Tim Wallace
Naturally occurring psychedelic compounds such as psilocybin, produced in mushrooms, and dimethyltryptamine (DMT), produced in many plants and animals, are of great interest to medical researchers as potentially effective treatments for conditions such as depression and drug addiction.
Investigating their effects and potential benefits through human trials, however, is a legal and ethical minefield.
Now research from Brazilian scientists shows a way to avoid the need to conduct risky tests on humans, through measuring the effects of such compounds using cerebral organoids – cultures of neural cells that mimic a developing human brain, grown in petri dishes.
Using these mini-brains or organoids, which can develop cell structures similar to those found in real brain areas such as the cerebral cortex, ventral forebrain and hippocampus, offers “an exciting new range of opportunities to investigate the molecular responses of human neural tissue to psychoactive substances,” the scientists write in the journal Scientific Reports.
The research, led by Vanja Dakic of the D’Or Institute for Research and Education (IDOR) in Rio de Janeiro, involved dosing mini-brains with the psychedelic compound 5-methoxy-N,N-dimethyltryptamine (5-MeO-DMT). They report that a single treatment produced noticeable anti-inflammatory effect on brain cells, increased the synaptic mechanisms considered crucial to learning and memory, and reduced the effects of a neural receptor (mGluR5) associated with the rewarding effects of addictive substances such as cocaine.
5-MeO-DMT is related to but pharmacologically different in its effects to DMT (or to be precise N,N-DMT), the better-known psychoactive agent in the traditional South American shamanic herbal brew known as ayahuasca.
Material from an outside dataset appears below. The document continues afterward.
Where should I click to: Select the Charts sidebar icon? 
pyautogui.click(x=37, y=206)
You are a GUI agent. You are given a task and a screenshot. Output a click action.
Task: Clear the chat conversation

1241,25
Whereas DMT occurs naturally in many plants and animals including human, 5-MeO-DMT is produced in just a few plants and one known animal species, the Bufo alvarius toad. Is it used in some shamanic ceremonies, taken as a snuff known as ‘yopo’, and is regarded as more intense, and less pleasant, than ayahuasca.
Dakic’s colleague and co-author Stevens Rehen, the head of research at IDOR, says the study is the first time scientists have been able to describe “psychedelic-related changes in the molecular functioning of human neural tissue”.
Fellow co-author Sidarta Ribeiro, of the Brain Institute at the Federal University of Rio Grande do Norte in Natal, says the study reinforces the clinical potential of substances “that are under legal restrictions but which deserve attention of medical and scientific communities”.